● **WHAT YOU ARE ASKED TO DO**
Copy exactly the lines of the data below that run from the line holding "Given: Open the tweet's three-dot more menu" through the line holding "This screenshot has height=192, width=246.", both ends included.

Dataset entries
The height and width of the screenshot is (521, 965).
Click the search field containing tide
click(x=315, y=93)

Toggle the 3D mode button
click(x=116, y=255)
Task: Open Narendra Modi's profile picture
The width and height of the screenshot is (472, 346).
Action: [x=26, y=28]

--

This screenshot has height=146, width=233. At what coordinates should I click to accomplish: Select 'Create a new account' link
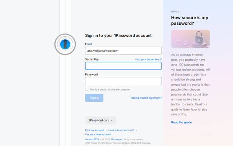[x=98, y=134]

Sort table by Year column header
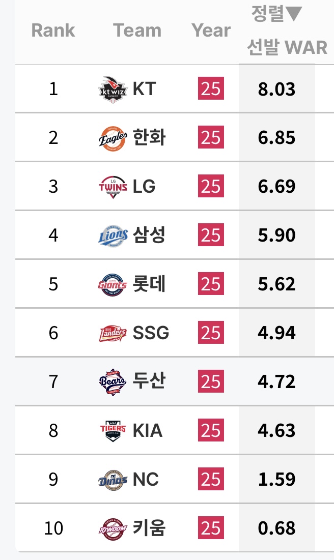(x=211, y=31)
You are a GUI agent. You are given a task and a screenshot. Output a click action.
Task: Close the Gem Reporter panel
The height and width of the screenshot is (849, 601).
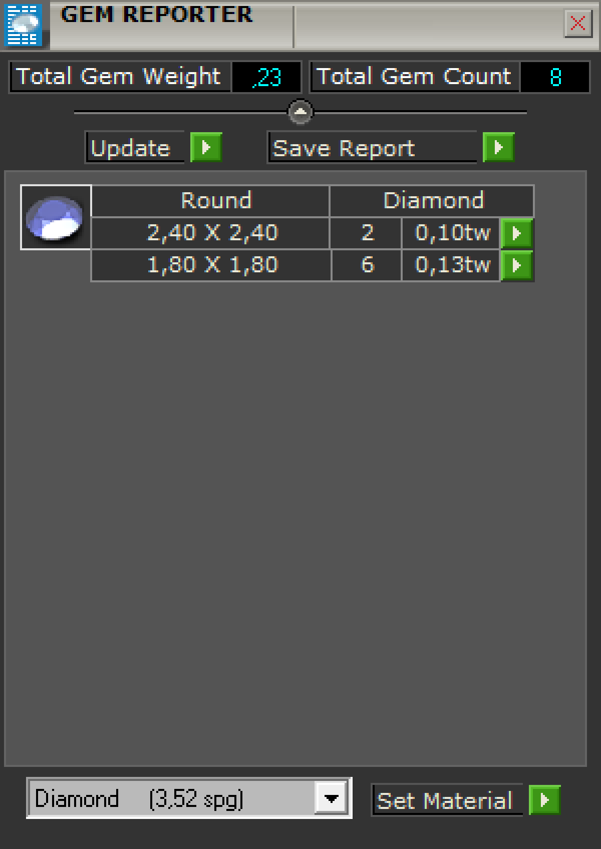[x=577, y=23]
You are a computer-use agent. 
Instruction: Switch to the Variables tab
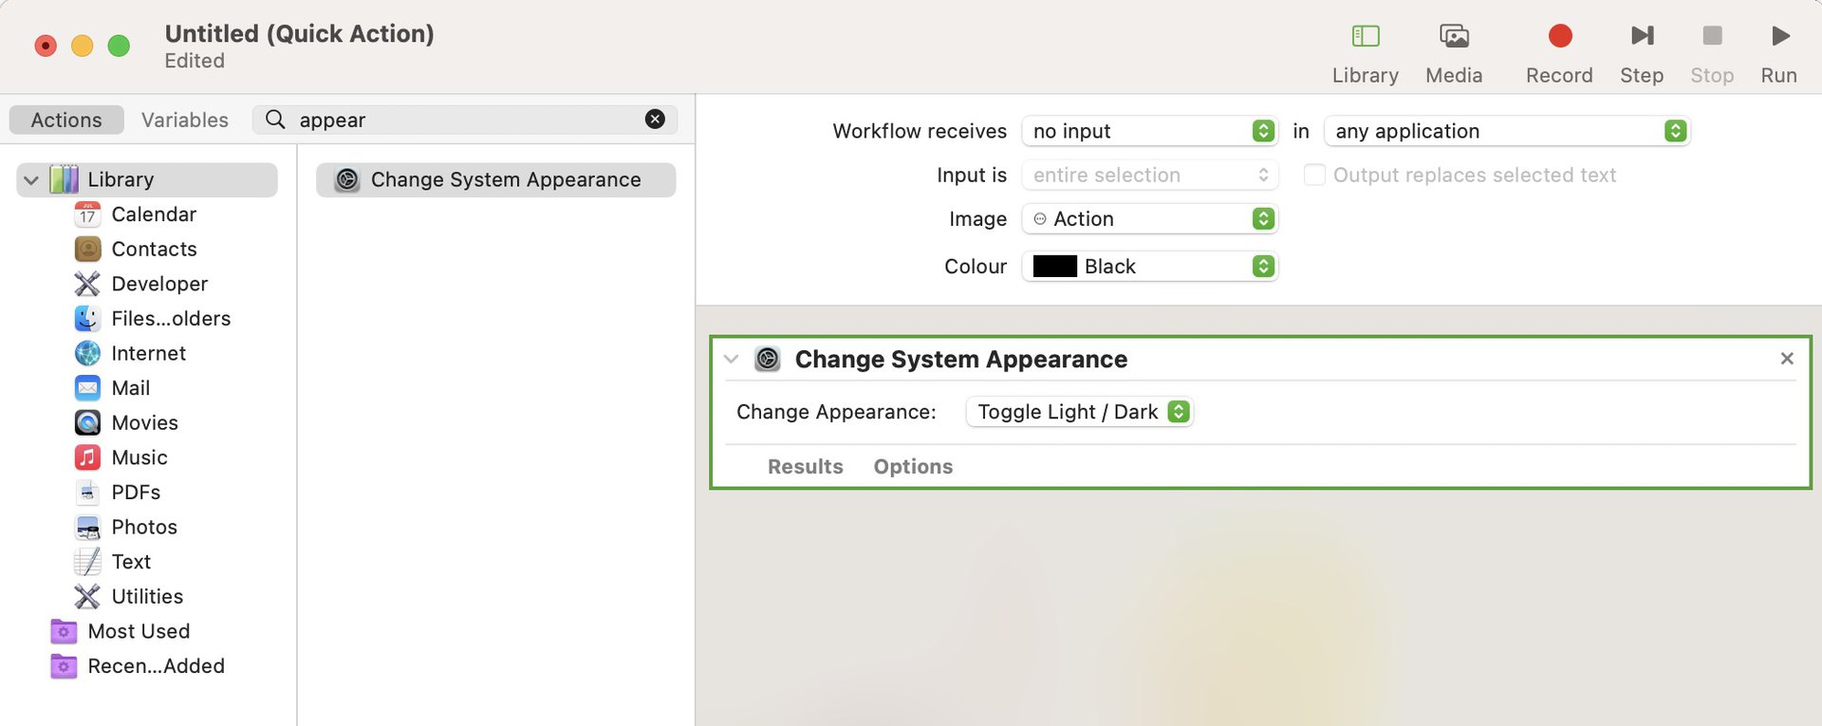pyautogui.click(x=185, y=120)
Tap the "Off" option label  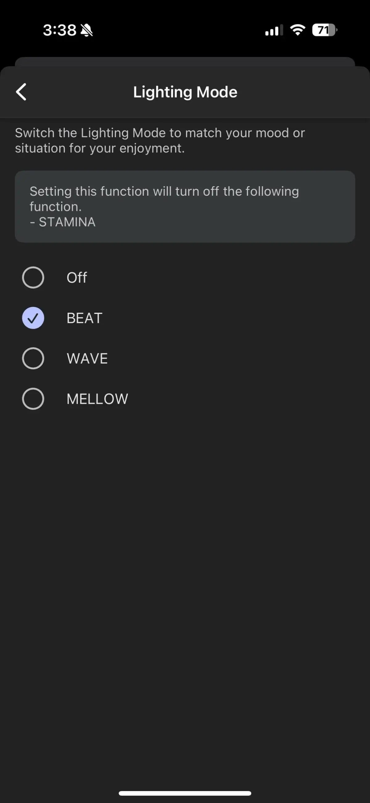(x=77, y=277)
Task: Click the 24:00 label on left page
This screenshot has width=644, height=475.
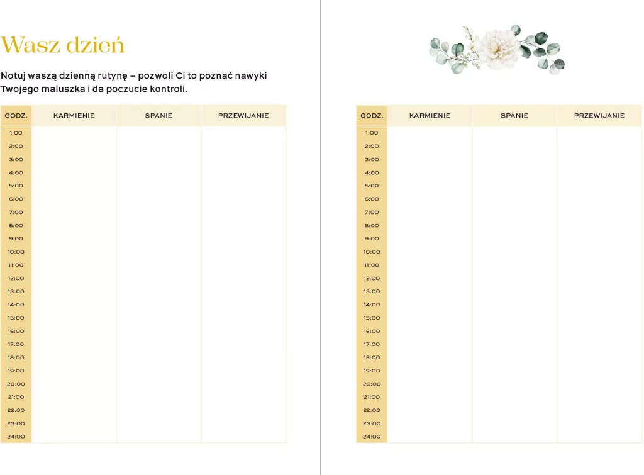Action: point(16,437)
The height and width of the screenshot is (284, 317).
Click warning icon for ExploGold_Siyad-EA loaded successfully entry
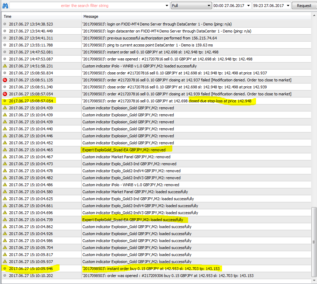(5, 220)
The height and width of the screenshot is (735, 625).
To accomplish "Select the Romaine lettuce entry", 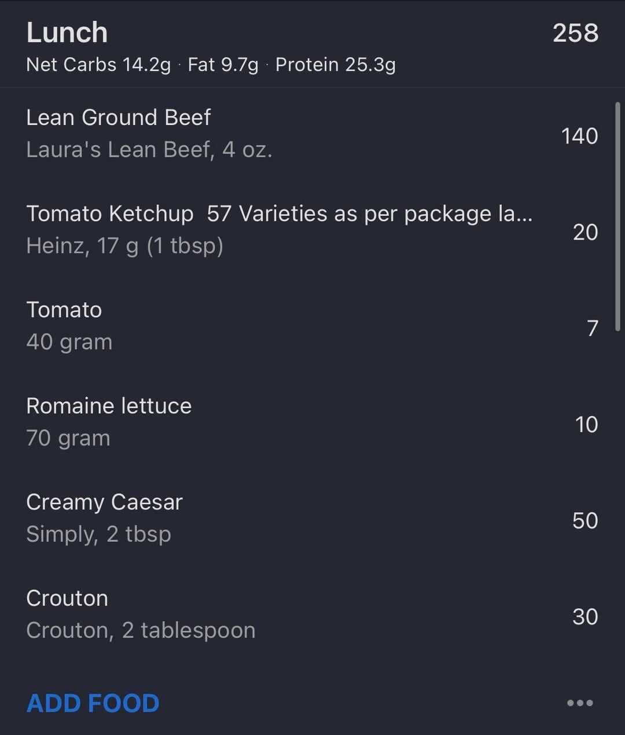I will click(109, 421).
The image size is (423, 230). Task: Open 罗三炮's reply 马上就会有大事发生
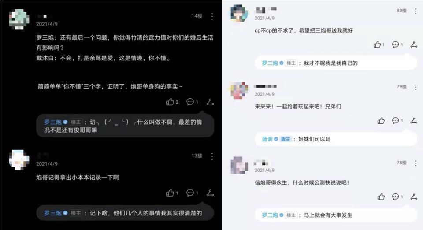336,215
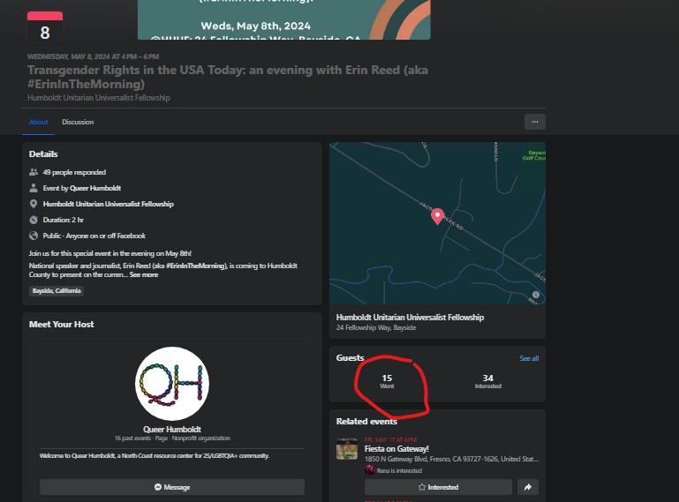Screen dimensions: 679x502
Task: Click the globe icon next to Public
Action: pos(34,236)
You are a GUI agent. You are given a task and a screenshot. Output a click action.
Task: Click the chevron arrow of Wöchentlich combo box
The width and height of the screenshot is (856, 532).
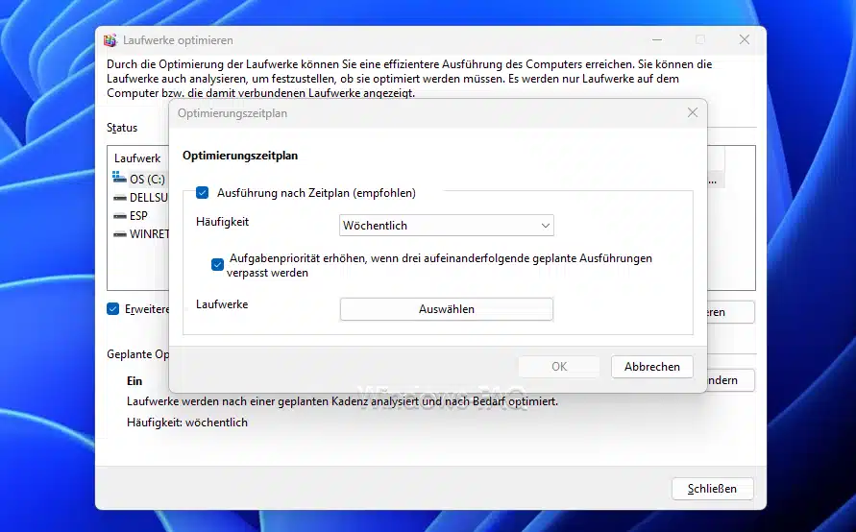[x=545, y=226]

...

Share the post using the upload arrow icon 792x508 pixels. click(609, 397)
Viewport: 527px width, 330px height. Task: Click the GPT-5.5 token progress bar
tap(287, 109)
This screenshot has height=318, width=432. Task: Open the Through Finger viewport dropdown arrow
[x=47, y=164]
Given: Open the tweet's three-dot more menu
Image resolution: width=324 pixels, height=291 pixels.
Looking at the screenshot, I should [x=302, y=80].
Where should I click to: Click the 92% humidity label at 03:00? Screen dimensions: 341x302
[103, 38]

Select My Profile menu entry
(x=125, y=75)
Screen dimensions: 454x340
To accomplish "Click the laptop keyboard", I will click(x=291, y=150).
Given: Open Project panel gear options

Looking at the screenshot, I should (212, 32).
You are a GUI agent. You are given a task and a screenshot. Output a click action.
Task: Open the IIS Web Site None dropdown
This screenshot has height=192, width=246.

● **FINISHED EXERCISE**
Given: Open the tweet's three-dot more menu
Image resolution: width=324 pixels, height=291 pixels.
Looking at the screenshot, I should [x=302, y=80].
Where should I click to: Click the 92% humidity label at 03:00? Screen dimensions: 341x302
[103, 38]

Select My Profile menu entry
(x=125, y=75)
Screen dimensions: 454x340
To accomplish "Click the laptop keyboard", I will click(x=291, y=150).
Given: Open Project panel gear options

Looking at the screenshot, I should (212, 32).
You are a GUI agent. You are given a task and a screenshot. Output a click action.
Task: Open the IIS Web Site None dropdown
This screenshot has height=192, width=246.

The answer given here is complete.